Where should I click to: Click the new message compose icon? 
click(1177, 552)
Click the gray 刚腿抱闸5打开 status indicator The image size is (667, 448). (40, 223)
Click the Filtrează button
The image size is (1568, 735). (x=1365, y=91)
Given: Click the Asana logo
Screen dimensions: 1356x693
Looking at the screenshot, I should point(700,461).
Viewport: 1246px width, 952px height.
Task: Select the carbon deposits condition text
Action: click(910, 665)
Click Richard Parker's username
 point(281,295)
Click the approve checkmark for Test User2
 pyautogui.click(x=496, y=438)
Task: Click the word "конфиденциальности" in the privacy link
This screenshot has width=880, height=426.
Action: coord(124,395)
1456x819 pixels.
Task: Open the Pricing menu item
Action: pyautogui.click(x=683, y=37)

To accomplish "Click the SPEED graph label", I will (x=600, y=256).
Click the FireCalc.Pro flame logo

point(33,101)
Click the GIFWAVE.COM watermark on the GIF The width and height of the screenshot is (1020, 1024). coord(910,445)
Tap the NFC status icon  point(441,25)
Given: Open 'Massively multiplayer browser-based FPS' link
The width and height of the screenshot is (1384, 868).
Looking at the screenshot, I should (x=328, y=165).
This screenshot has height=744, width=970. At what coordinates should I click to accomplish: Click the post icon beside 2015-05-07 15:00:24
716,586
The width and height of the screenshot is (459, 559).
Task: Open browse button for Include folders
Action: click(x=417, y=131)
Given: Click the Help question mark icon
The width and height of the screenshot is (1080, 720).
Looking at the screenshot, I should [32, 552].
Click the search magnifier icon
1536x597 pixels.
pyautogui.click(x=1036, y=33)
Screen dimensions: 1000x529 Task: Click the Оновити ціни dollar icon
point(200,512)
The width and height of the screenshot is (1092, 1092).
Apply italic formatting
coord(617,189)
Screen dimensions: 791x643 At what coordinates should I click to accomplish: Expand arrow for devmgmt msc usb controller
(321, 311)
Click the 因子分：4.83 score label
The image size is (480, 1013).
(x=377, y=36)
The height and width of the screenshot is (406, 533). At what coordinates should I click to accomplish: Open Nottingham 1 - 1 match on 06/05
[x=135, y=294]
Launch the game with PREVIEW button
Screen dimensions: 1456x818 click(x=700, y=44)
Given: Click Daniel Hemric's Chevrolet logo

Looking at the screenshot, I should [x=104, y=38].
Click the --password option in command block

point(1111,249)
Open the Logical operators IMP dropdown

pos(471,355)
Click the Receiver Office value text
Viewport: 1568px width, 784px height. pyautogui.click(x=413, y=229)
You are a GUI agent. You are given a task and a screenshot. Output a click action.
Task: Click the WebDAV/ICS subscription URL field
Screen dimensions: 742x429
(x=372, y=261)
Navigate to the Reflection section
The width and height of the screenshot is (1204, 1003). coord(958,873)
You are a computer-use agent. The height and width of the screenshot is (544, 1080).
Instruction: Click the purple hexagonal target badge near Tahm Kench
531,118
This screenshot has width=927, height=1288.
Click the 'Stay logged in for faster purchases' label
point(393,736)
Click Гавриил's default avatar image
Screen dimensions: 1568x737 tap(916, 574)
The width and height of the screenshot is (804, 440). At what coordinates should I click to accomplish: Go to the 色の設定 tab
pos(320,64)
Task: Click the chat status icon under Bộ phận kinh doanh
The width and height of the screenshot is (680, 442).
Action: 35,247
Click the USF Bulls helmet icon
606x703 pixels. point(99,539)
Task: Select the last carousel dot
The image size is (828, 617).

Requirement:
Nothing should be returned except the lines from the first line of the data above through the line with "Given: Click the Asana logo", each one exact.

Your response:
Where should I click to: Click the new message compose icon? 
click(1177, 552)
Click the gray 刚腿抱闸5打开 status indicator The image size is (667, 448). (40, 223)
Click the Filtrează button
The image size is (1568, 735). (x=1365, y=91)
Given: Click the Asana logo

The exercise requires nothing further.